What you need to do » In the symposium announcement below, copy the passage from "Among the scheduled" to "and joint pain.", changing "presentations" to "talks".

Text shown »
This morning’s Pain Pathways in Arthritis symposium will feature a panel of experts who will explain the current understanding of the basic mechanisms of arthritis pain and explore emerging targets for pain management. Because clinical trials targeting nerve growth factor (NGF) are currently ongoing in knee osteoarthritis, there will be a special focus on the biology of this neurotrophin. The symposium will be held from 8:30 – 10:00 am in room 151A.
Among the scheduled presentations, Tony Yaksh, PhD, Professor of Anesthesiology and Pharmacology at the University of California, San Diego, will describe the basic mechanisms of pain pathways in the context of arthritis and joint pain.
“Arthralgia broadly impacts quality of life, and while current therapeutics improve management of the arthritic joint, they may not satisfactorily address the associated pain,” Dr. Yaksh said. “Preclinical models of arthritis of persistent and long-lasting, but reversible inflammation of the joint, display an early-onset pain state that unexpectedly persists long after resolution of the inflammatory indices.”

Excerpted data »
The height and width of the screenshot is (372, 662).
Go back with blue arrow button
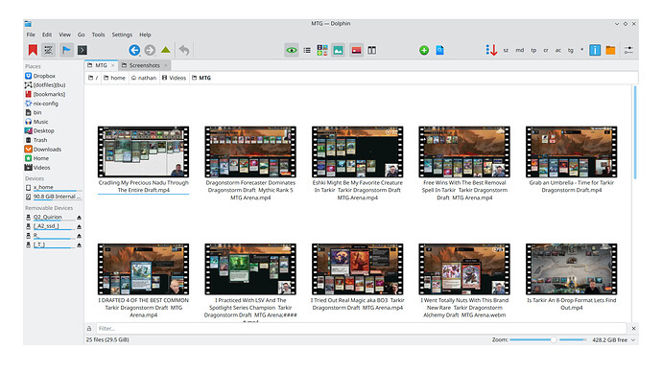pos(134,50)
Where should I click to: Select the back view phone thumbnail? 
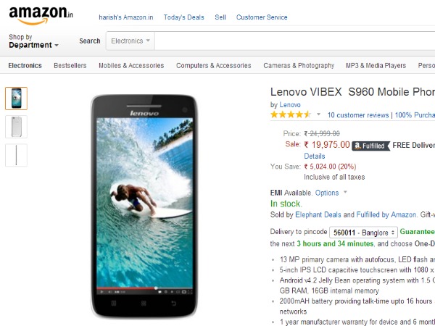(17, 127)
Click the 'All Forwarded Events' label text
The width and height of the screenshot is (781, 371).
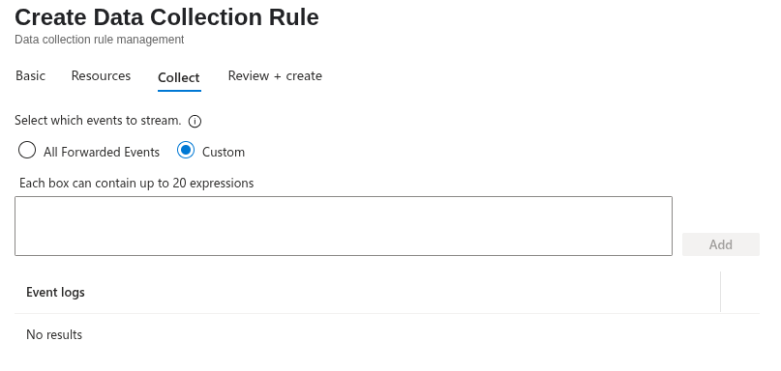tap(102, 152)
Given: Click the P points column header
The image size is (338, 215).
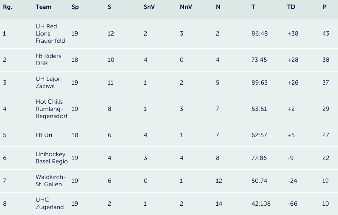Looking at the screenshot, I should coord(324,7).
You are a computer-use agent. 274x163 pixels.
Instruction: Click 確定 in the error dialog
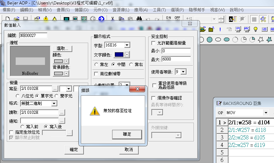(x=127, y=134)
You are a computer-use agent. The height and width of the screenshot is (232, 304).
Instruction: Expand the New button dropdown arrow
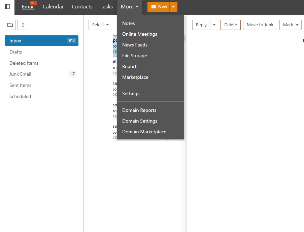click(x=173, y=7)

==

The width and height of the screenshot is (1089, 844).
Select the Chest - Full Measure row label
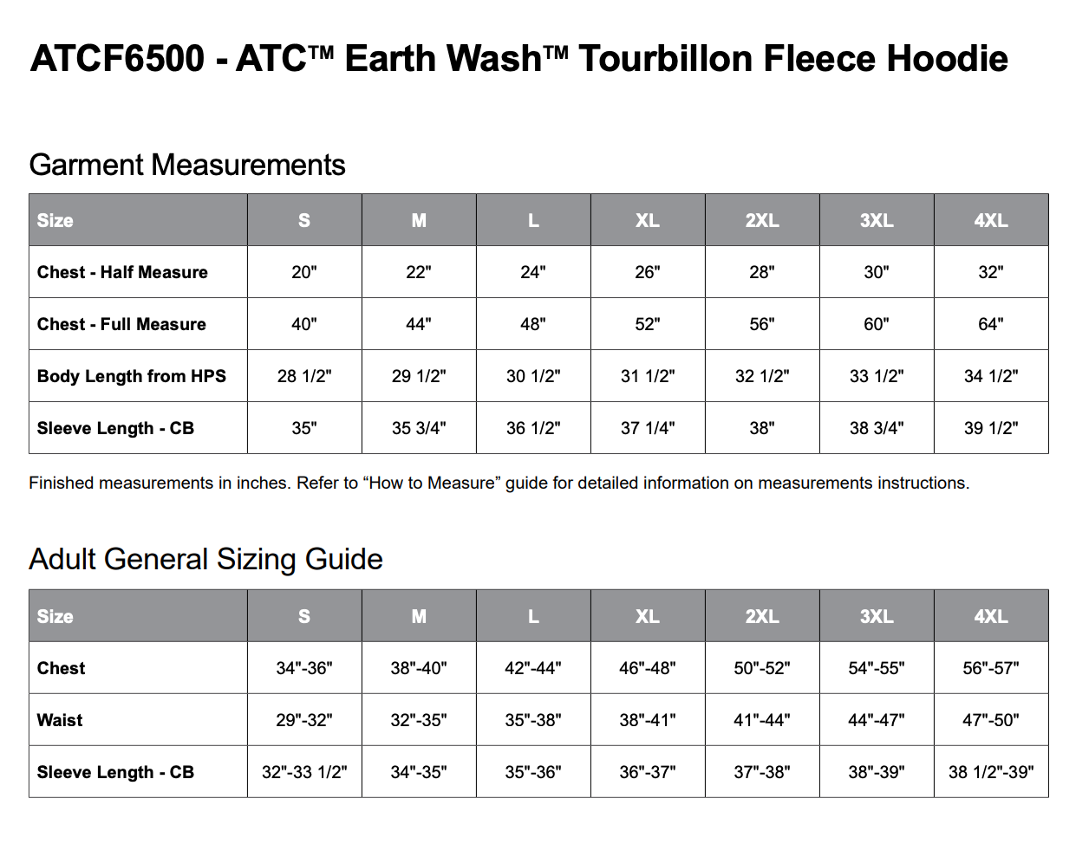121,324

--

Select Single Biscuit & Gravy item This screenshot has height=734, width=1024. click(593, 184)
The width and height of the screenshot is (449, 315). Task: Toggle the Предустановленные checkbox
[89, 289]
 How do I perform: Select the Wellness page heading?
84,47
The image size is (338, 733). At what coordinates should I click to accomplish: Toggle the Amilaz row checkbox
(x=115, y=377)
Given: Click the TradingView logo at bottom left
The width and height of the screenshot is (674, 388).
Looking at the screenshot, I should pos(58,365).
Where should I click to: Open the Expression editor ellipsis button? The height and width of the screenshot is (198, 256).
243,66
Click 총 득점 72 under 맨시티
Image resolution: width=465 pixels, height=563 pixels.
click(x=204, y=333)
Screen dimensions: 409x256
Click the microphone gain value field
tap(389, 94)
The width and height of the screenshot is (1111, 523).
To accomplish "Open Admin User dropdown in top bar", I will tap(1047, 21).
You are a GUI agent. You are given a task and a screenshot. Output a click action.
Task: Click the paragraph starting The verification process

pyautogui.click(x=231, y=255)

Reply to the task »
Among the scheduled talks, Tony Yaksh, PhD, Professor of Anesthesiology and Pharmacology at the University of California, San Diego, will describe the basic mechanisms of pain pathways in the context of arthritis and joint pain.